Supplied material

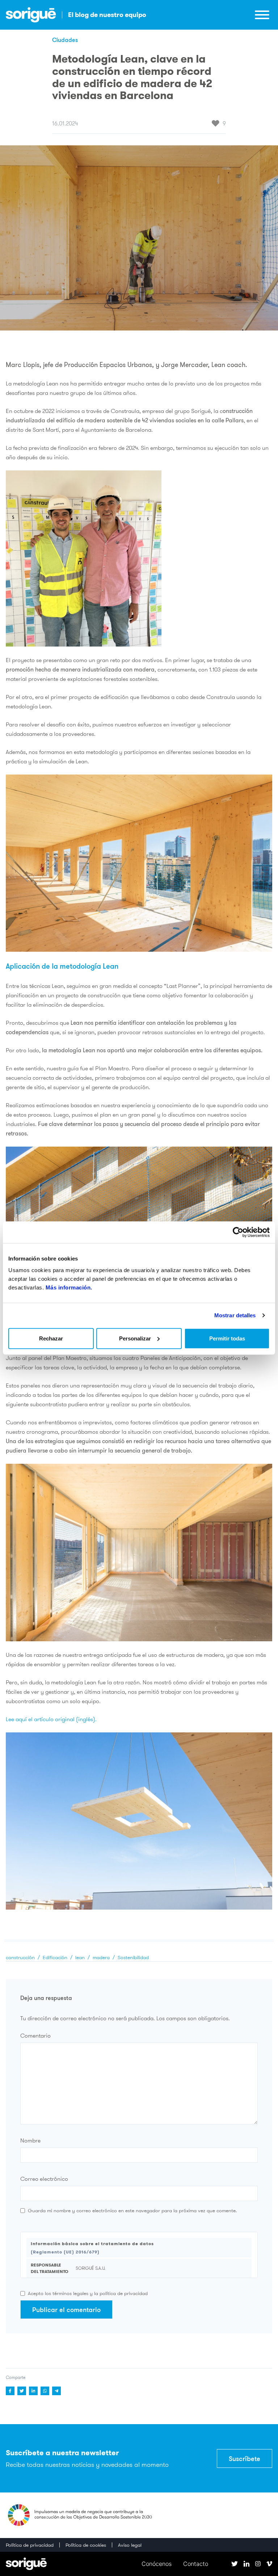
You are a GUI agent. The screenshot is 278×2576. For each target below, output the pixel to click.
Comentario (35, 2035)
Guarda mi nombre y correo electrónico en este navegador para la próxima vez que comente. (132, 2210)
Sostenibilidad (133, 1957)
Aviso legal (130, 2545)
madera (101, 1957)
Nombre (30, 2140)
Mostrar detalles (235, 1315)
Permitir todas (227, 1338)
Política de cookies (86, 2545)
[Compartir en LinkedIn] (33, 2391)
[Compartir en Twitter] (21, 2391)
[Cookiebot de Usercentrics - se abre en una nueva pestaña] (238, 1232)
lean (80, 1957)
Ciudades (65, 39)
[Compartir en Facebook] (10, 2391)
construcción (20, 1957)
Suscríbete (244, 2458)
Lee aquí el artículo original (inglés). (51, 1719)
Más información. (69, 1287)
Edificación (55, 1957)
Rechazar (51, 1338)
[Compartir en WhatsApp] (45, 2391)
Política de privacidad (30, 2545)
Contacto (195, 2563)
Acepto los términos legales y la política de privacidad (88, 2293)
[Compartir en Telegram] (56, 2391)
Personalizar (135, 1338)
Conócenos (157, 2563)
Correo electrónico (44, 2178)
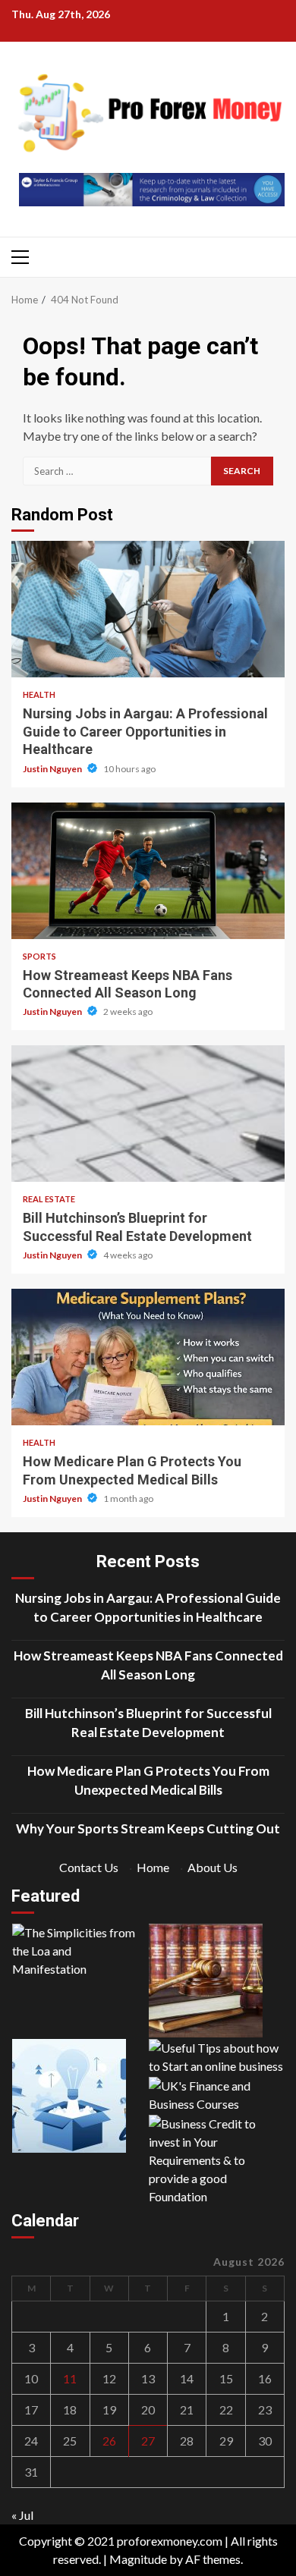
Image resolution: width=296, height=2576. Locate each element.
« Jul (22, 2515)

Aim of the exercise
Within the entries above, find each line where "electrónico" appears; copy every one.

Reply
Guarda mi nombre y correo electrónico en este navegador para la próxima vez que comente. (132, 2210)
Correo electrónico (44, 2178)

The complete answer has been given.